Vora Ingestor
The Vora Ingestor operator allows you to dynamically ingest data into SAP Vora based on incoming records messages. The DB table and its column definitions are determined by the metadata included in the message under attribute "vora.record.definition".
The target table will be automatically created with the information provided in the metadata. If the corresponding table already exists, its columns must match those columns defined in the metadata. This metadata is typically generated by SAP Vora Avro Decoder which is capable of extracting record fields based on the provided Avro schema from input data in various formats such as Avro, Json and CSV.
Sample Graph |
Description |
---|---|
com.sap.demo.vora.ingestion.avro_ingestion_example_disk |
Reading Avro messages from Kafka and writing to Vora Disk Engine. |
com.sap.demo.vora.ingestion.avro_ingestion_example_series |
Reading Avro messages from Kafka and writing to Vora Timeseries Engine. |
com.sap.demo.vora.ingestion.csv_ingestion_example2_disk |
Generating CSV messages and writing to Vora Disk Engine. |
com.sap.demo.vora.ingestion.csv_ingestion_example2_series |
Generating CSV messages and writing to Vora Timeseries Engine. |
com.sap.demo.vora.ingestion.csv_ingestion_example3_disk |
Generating CSV messages and writing to Vora Disk Engine using an Avro schema with additional metadata to customize the table. |
com.sap.demo.vora.ingestion.json_ingestion_example2_disk |
Generating CSV messages and writing to Vora Disk Engine using an Avro schema with additional metadata to customize the table. |
com.sap.demo.vora.ingestion.rec_ingestion_example2_disk |
Generating record messages and writing to Vora Disk Engine. |
Configuration Parameters
Parameter |
Type |
Description |
---|---|---|
connectionType |
string |
The connection to SAP Vora can be configured directly using dsn or indirectly using connection.

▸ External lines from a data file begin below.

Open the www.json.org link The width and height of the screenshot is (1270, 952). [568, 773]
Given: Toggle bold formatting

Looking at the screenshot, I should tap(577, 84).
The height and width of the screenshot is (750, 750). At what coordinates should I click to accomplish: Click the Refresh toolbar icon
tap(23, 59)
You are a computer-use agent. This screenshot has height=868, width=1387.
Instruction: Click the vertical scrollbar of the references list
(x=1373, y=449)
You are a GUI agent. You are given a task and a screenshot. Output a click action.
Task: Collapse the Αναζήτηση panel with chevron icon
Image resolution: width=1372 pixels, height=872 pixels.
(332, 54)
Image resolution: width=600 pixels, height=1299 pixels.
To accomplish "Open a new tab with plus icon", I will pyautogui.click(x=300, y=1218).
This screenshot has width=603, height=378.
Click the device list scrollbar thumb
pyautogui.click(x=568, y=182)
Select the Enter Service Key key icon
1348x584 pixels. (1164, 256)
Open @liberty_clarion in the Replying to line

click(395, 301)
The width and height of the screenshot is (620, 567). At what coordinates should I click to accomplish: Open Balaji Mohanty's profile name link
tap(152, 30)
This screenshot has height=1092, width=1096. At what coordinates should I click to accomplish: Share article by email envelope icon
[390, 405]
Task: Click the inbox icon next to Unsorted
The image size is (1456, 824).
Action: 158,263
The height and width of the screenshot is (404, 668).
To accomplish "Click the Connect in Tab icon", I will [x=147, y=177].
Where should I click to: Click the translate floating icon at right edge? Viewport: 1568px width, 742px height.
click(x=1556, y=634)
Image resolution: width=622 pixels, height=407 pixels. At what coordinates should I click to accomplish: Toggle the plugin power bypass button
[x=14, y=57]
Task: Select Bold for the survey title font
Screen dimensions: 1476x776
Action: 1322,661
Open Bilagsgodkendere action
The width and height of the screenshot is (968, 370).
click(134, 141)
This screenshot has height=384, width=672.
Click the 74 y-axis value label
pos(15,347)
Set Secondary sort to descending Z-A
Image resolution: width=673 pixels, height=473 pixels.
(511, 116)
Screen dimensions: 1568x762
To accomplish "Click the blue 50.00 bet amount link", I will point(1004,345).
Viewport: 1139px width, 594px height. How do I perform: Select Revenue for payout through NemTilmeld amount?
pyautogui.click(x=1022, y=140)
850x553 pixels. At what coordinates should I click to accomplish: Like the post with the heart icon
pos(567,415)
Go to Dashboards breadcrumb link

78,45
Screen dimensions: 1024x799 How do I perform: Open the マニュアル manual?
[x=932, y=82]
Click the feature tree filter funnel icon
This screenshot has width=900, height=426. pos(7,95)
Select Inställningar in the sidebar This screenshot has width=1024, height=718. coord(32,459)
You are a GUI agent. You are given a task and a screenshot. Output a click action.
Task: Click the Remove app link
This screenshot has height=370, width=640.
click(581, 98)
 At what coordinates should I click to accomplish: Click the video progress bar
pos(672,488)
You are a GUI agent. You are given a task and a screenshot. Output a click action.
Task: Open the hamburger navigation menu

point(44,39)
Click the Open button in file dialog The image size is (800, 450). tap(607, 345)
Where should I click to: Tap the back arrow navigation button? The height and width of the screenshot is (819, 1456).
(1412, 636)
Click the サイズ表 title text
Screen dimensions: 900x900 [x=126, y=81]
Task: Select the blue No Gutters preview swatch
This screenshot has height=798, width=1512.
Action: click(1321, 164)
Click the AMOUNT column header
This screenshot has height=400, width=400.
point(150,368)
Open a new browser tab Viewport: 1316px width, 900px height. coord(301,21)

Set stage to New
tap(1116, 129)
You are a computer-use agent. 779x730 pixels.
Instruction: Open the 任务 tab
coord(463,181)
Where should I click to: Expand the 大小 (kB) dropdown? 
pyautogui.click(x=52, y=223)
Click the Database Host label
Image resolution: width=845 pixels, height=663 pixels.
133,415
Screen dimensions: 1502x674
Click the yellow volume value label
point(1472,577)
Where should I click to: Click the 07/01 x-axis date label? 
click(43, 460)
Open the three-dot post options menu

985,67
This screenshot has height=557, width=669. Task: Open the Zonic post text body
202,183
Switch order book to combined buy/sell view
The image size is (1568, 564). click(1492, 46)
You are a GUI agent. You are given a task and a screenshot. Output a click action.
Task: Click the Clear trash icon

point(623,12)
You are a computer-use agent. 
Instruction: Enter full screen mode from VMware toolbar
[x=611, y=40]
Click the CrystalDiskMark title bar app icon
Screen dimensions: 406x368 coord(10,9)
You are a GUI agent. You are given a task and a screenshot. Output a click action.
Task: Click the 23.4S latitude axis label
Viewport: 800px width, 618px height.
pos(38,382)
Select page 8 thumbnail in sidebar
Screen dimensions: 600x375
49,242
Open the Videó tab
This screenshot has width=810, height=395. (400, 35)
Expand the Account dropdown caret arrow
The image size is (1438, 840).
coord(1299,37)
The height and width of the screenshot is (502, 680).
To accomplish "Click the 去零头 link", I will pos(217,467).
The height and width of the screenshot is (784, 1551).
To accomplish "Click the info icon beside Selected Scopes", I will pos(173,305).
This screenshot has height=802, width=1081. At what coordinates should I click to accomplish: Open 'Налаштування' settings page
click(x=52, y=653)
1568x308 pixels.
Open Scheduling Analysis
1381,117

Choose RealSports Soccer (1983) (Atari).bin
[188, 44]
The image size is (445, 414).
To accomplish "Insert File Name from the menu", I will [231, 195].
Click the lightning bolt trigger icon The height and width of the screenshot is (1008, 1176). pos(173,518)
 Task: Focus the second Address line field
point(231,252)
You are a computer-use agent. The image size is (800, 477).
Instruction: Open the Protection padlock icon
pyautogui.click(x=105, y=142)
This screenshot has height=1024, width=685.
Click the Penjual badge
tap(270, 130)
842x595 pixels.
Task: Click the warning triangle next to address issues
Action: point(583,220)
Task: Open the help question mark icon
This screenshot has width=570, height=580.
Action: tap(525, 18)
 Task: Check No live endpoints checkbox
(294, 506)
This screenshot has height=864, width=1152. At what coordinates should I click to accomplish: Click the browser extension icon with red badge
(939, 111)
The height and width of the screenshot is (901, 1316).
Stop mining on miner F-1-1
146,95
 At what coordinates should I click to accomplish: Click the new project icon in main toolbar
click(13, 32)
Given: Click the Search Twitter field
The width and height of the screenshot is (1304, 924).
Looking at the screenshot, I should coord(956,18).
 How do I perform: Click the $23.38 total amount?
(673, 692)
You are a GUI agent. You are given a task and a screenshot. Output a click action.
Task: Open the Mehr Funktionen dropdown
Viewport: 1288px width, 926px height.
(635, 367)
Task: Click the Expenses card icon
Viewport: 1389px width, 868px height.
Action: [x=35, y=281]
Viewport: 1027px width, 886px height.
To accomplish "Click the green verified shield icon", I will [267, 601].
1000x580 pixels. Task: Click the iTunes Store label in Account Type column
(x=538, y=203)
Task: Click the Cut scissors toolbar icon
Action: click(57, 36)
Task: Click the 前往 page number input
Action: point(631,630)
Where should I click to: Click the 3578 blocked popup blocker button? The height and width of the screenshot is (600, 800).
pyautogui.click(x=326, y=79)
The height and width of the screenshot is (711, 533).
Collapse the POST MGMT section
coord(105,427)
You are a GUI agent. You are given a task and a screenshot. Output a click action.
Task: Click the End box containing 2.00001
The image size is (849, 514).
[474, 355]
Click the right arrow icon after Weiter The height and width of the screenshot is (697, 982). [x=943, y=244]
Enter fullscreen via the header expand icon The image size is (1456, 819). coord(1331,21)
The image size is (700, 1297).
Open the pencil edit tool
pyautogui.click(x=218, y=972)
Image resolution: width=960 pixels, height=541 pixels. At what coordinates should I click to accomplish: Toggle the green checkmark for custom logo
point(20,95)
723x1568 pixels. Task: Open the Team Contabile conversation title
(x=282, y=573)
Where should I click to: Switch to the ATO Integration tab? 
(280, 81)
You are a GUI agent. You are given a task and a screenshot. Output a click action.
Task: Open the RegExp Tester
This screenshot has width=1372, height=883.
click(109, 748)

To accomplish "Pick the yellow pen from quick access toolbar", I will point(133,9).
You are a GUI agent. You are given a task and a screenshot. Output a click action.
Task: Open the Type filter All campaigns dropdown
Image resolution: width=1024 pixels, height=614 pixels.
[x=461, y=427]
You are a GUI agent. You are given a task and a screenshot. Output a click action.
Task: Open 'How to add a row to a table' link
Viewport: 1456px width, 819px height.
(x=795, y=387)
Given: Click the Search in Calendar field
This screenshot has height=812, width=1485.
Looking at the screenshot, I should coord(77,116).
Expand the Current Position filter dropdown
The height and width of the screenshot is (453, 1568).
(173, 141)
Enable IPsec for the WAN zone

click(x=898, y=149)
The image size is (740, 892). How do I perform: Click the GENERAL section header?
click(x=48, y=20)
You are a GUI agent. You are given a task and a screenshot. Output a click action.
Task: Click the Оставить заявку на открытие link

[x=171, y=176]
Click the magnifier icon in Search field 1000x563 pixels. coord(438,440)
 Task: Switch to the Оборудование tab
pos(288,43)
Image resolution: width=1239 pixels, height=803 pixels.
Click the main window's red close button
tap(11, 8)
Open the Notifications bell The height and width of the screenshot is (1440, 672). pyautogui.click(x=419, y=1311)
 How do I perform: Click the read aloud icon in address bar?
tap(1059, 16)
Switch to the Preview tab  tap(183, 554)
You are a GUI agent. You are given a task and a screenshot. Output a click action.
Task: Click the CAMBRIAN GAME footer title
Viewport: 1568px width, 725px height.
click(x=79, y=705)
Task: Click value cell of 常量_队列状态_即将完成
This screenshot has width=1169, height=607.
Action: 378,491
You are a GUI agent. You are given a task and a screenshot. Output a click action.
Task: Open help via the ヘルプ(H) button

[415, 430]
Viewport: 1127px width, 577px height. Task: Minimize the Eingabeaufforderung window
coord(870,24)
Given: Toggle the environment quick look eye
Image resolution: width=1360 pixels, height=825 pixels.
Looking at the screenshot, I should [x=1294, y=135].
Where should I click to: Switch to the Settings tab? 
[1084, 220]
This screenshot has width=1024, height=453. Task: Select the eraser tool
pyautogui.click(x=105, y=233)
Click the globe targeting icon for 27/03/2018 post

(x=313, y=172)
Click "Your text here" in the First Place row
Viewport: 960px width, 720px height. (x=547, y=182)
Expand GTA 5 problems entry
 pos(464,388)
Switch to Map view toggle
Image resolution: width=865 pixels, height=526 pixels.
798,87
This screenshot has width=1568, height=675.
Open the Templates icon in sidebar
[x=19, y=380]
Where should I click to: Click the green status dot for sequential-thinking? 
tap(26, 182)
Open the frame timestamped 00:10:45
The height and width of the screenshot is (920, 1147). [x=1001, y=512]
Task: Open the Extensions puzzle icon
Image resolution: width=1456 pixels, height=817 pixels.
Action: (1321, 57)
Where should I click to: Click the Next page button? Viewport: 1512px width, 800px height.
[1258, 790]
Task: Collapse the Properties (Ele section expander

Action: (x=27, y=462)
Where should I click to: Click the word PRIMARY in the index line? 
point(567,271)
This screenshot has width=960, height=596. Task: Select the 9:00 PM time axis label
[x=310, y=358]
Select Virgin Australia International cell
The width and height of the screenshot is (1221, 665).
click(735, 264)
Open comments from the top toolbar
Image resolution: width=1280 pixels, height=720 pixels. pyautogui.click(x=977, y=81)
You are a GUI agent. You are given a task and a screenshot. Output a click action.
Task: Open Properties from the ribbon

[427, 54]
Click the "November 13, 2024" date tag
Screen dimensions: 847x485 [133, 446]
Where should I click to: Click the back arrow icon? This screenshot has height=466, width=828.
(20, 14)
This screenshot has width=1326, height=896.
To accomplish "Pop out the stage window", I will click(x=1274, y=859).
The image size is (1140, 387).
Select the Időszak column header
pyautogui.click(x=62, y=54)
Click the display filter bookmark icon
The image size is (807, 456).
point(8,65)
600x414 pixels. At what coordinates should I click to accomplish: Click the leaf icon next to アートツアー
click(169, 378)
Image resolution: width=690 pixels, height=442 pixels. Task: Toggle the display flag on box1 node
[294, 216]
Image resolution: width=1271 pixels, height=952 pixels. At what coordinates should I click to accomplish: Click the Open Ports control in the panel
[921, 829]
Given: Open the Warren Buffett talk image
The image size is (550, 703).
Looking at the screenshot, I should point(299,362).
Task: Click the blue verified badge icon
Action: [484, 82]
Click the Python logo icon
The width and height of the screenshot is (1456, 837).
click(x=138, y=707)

Default: "dsn" |
dsn |
string |
A valid data source name in the format v2://host:port/?binary=true. Make sure that you add /?binary=true to the end, because only binary transfer is available for the SAP Vora Transaction Coordinator. Default: "v2://localhost:2204/?binary=true" |
user |
string |
The user name if the connection is configured using dsn. Default: "" |
password |
string |
The password if the connection is configured using dsn. Default: "" |
connection |
object |
A valid connection configuration provided by ConnectionManager. |
aggregation |
bool |
Enables the automatic aggregation of records to trigger a series of bulk inserts independently of the number of records contained in each Avro message. Default: false |
aggregateMaxBytes |
int |
Limits the maximal size of the aggregated records in bytes under the auto-aggregation mode. Until the aggregated records reach this limit, the records are aggregated. Default: 4194304 |
aggregateMaxRecs |
int |
Limits the maximal number of the aggregated records under the auto-aggregation mode. Until the aggregated records reach this limit, the records are aggregated. Default: 1000 |
aggregateMaxTime |
int |
Limits the maximal time in milliseconds to wait until flushing the aggregated records that have not reached the size constraints. Default: 2000 |
databaseSchema |
string |
The database schema name. Default: "TPCH" |
engineType |
string |
The engine type ("DISK" or "SERIES"). Default: "DISK" |
partitionKeyRegex |
string |
A regular expression to select a sequence of Avro record field names to be bound to
the arguments to the specified particion function. Details: When
generating the partitioning scheme (the actual binding of arguments
to parameters of partition keys) the system deduces the matching of
actual columns to parameters of the partition scheme using this
regular expression.
Example: Suppose we have a table "T(col1 VARCHAR(500), col2 BIGINT, col3 DATE)", and a hash partition function "pf(pa, pb)". Then, specifying partitionKeyRegex , .*1|.*3 will select col1 and col3 to be bound to the parameters pa and pb, respectively. Default: "" |
partitionCriterion |
string |
A partition function. Default: false |
tableType |
string |
The table type ("STREAMING"). Default: "STREAMING" |
ingestionMode |
string |
The ingestion mode INSERT or UPSERT Default: "INSERT" |
primaryKeyRegex |
string |
A regular expression to select some Avro record field names to be used as the primary keys. The primary keys may be specified in the Avro schema using extension property "primaryKey". This parameter is only useful when the primary keys are not specified in the Avro schema. Default: "" |
Input
Input |
Type |
Description |
---|---|---|
in |
message |
Accepts record messages to be processed. |
Output
Output |
Type |
Description |
---|---|---|
out |
message |
Messages with the header properties that indicate the commit progress. If the input message does not contain a commit token (i.e., message header message.commit.token), no output will be generated. |